DIRECTIONS FOR THIS TASK: Set out the records below as a Markdown table with the columns Row and Line, one numbered row per line. Begin at the line that has "Click the elementor", stop after the line that has "coord(83,70)", and leave out any blank lines.

GIVEN INFORMATION:

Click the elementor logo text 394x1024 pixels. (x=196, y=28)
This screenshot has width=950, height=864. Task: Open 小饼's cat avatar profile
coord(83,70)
...
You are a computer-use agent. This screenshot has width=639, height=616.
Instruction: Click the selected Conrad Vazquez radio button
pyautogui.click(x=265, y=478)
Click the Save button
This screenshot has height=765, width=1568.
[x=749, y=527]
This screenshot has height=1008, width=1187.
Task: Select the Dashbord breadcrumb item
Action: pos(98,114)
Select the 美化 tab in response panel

OUTPUT OF THE EXERCISE:
| Row | Line |
|---|---|
| 1 | Click the elementor logo text 394x1024 pixels. (x=196, y=28) |
| 2 | This screenshot has width=950, height=864. Task: Open 小饼's cat avatar profile |
| 3 | coord(83,70) |